What is your "take-home message"?
Through this post, you would learn the following approaches:
- Import and export the data
- Get overview of the data
- Handle with duplicates, missing values, typos, the pair of columns that has a proportional relationship
Introduction
Background
Understanding the data structures and their characteristics is one of the important keys, not only for creating the highly accurate machine learning model but also from the perspective of putting it into practice.
Practically, the process of preprocessing data is different for each dataset and needs to be done as if it were tailor-made. Therefore, when we build a machine learning model, most of the time is spent on this part.
What I want to share
In this post, I will summarize functions in Pandas that are often used to preprocess data.
I am a Data Science Consultant, and this post is based on my experience of analyzing a wide range of data for various companies.
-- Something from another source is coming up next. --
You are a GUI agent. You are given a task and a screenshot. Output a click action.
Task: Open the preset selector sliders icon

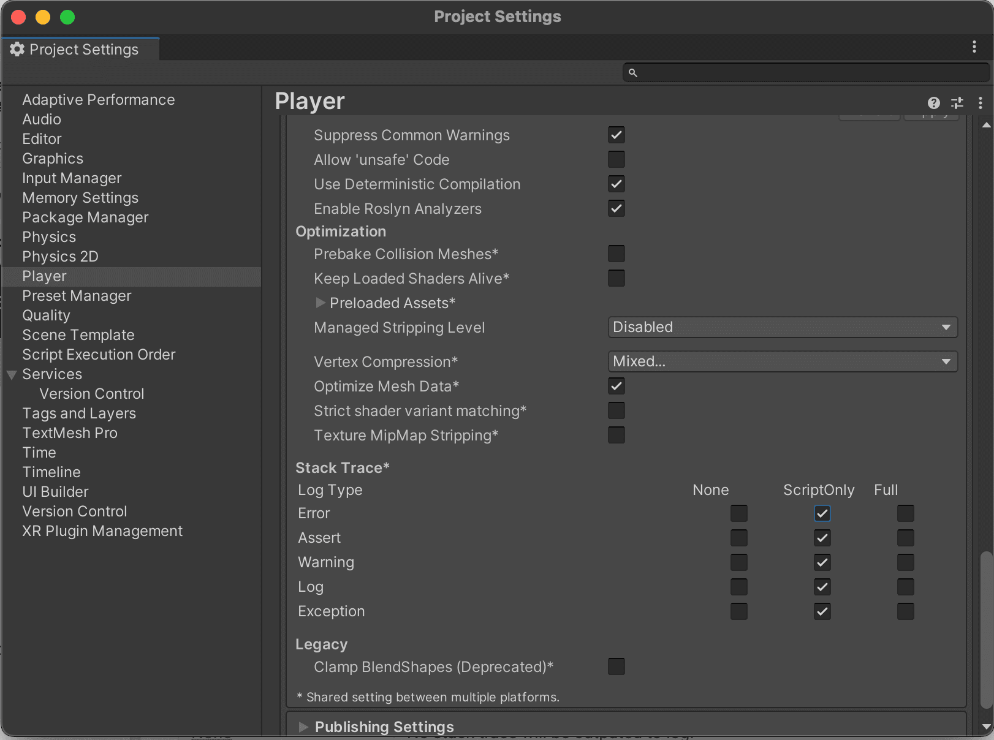tap(957, 103)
At the bottom of this post, I attached the link which contains the Jupyter Notebook we will use.
Import modules
First of all, we import the following modules we will use.
- Pandas
- Numpy
- Scikit-learn|load_boston, preprocessing
import pandas as pd
import numpy as np
from sklearn.datasets import load_boston
from sklearn import preprocessing
Display setting in Jupyter Notebook
Next, we will change the displayed number of rows and columns of the pandas DataFrame in Jupyter Notebook.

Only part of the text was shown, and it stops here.